In case that was not obvious, here is a rough ascii art drawing of the datastructure at a given point in time:
Count list word lists (each node points back to the count node)
17 a <--> the <--> for
^
|
v
12 Wilbur <--> drawing
^
|
v
11 feature
Now, suppose we find a Wilbur
. That will raise its count to 13; we can see from the fact that the success of 12
is not 13
that the 13
count node needs to be created and inserted into the count-list. After we do that, we remove Wilbur
from its current word-list, put it into the newly-created empty word-list associated with the new count node, and change the count-pointer in Wilbur
to point to the new count node.
Then, suppose that a use of drawing
expires, so its new count will be 11. We can see from the fact that the predecessor of 12
is 11
that no new count node needs to be created; we simply remove drawing
from its word-list and attach it to the word-list associate with 11
, fixing its count-pointer as we do so. Now we notice that the word-list associated with 12
is empty, so we can remove the 12
count node from the count-list and delete it.
When the count for a word reaches 0, rather than attaching it to the 0
count node, which doesn't exist, we just delete the word node. And if a new word is encountered, we just add the word to the 1
count node, creating that count node if it doesn't exist.
In the worst case, every word has a unique count, so the size of the count-list cannot be greater than the number of unique words. Also, the total size of the word-lists is exactly the number of unique words because every word is in exactly one word-list, and fully-expired words don't appear in the word-lists at all.
--- EDIT
This algorithm is a bit RAM-hungry but it really shouldn't have any troubles holding an hour's worth of tweets. Or even a day's worth. And the number of unique words is not going to change much after a few days, even considering abbreviations and misspellings. Even so, it's worth thinking about ways to reduce the memory footprint and/or make the algorithm parallel.
To reduce the memory footprint, the easiest thing is to just drop words which are still unique after a few minutes. This will dramatically cut down on the unique word count, without altering the counts of popular words. Indeed, you could prune a lot more drastically without altering the final result.
To run the algorithm in parallel, individual words can be allocated to different machines by using a hash function to generate a machine number. (Not the same hash function as the one used to construct the hash tables.) Then the top k
words can be found by merging the top k
words from each machine; the allocation by hash guarantees that the set of words from each machine is distinct.
This set of problems is called data stream algorithms. In your particular case there are two that fit - "Lossy Counting" and "Sticky Sampling" This is the paper that explains them or this, with pictures. This is a more simplified introduction.
Edit: (too long, to fit into a comment)
Although these streaming algos do not discount expired data per-se, one can run for instance 60 sliding windows, one for each minute of the hour and then delete and create a new one every minute. The sliding window on top is used for queering, other for updates only. This gives you a 1m resolution.

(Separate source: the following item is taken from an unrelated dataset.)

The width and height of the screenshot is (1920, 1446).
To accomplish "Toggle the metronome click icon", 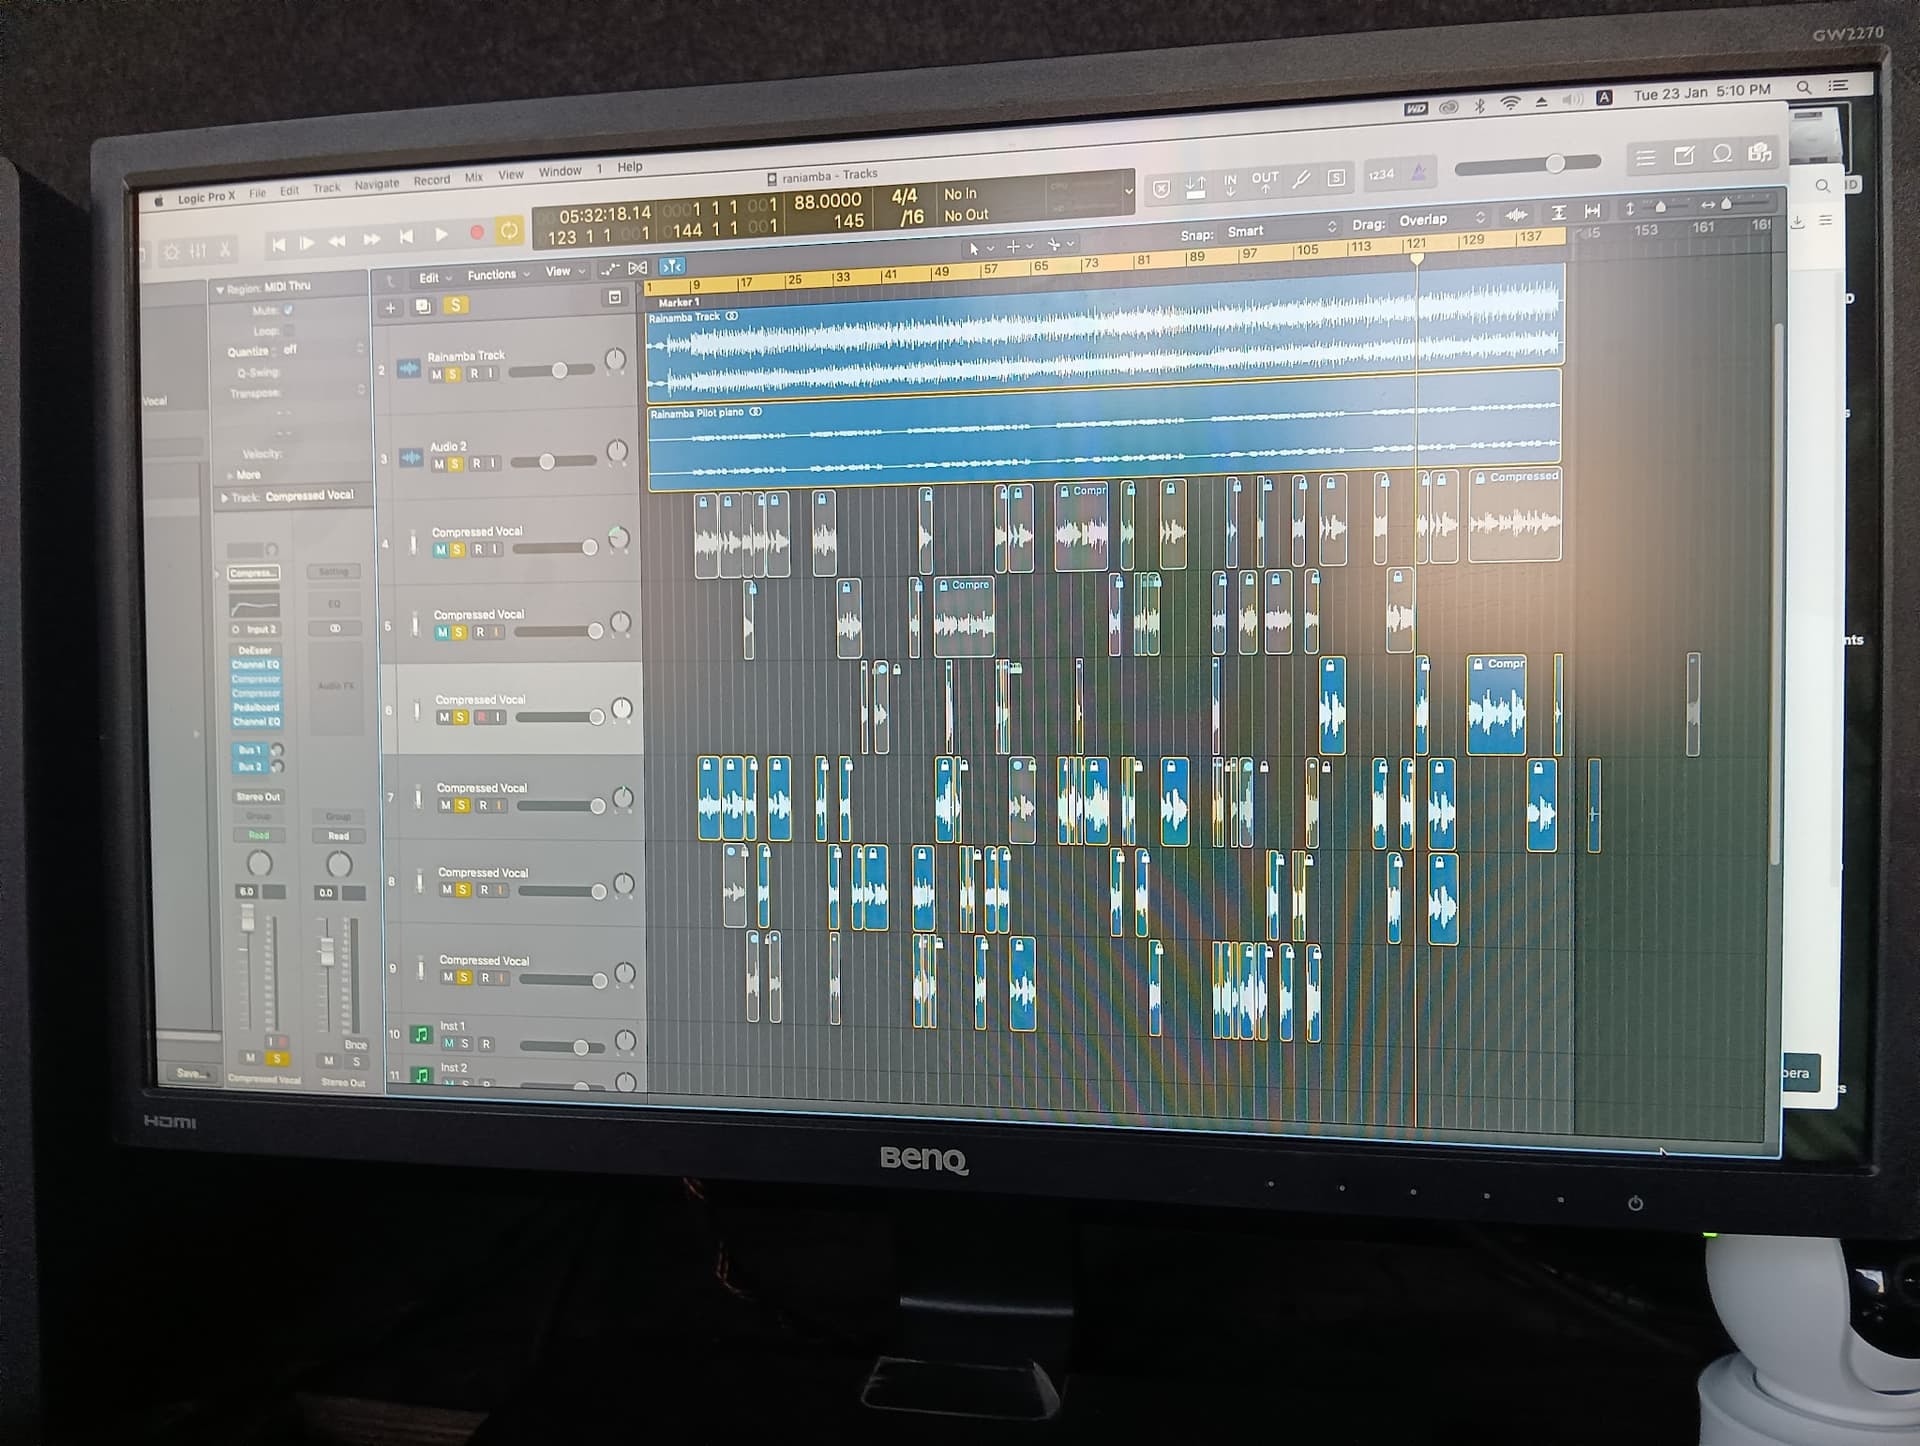I will (x=1418, y=174).
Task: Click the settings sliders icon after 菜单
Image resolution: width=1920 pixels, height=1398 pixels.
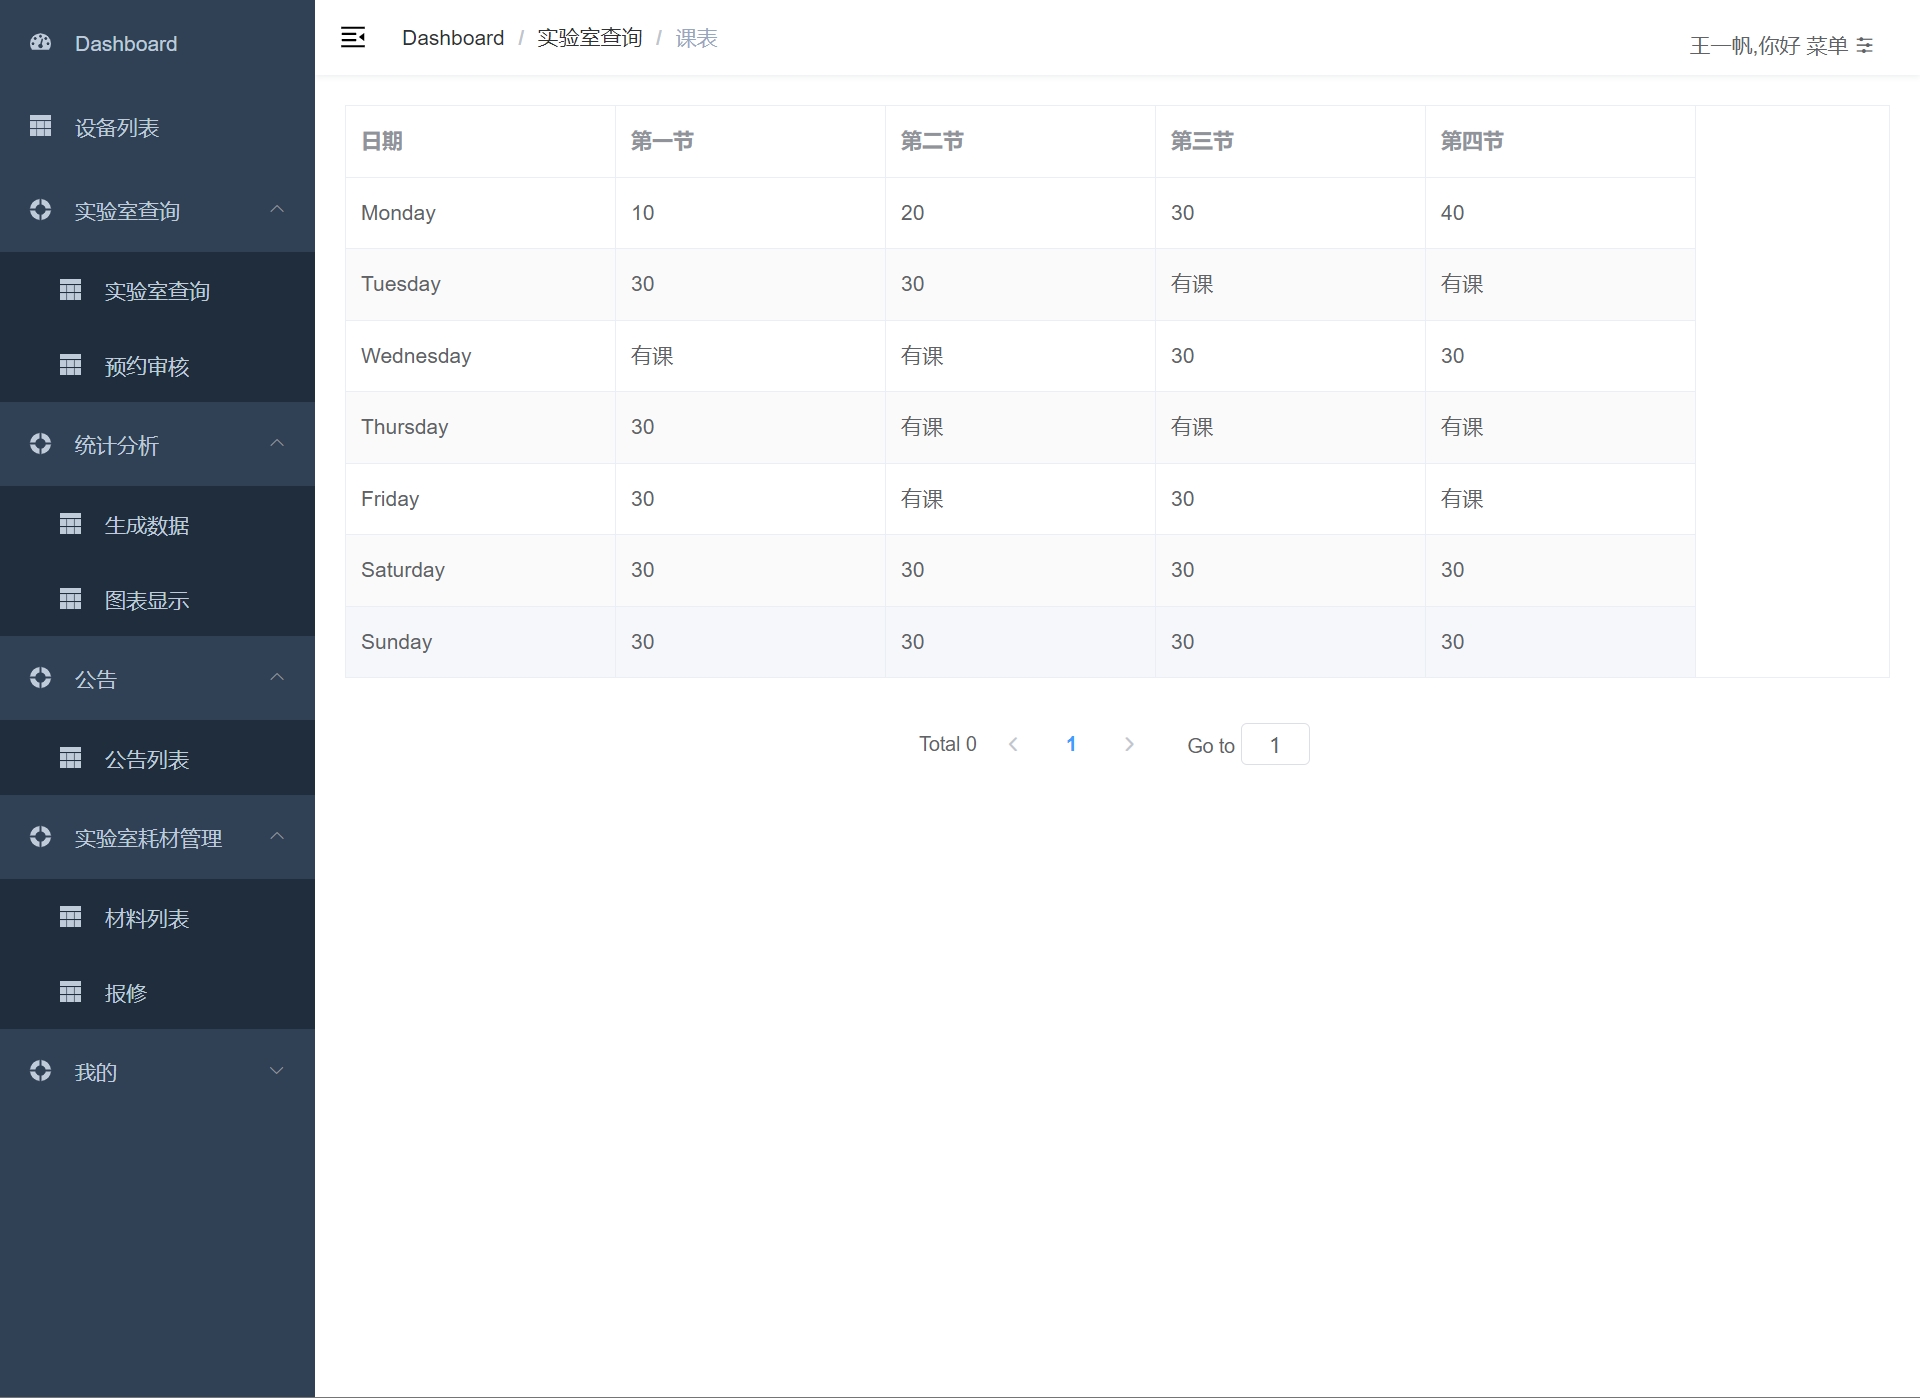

Critiques says, that streaming algos are probabilistic, and would not give you exact count, while this is true, please compare for instance with Rici's algo here, one does control error frequency, and can make it very low if desired. As you stream grows you would want to set it in % from the stream size, rather than in absolute value.
Streaming algos are very memory efficient, which is the most important things when crunching large streams in real time. Compare with Rici's precise algo which requires a single host to keep all data in memory for the current sliding window. It might not scale well - increase rate 100/s -> 100k/s or time window size 1h -> 7d and you will run out of memory on a single host.
Hastables that are essential part of the Rici's algo require one continuous memory blob which becomes more and more problematic as they grow.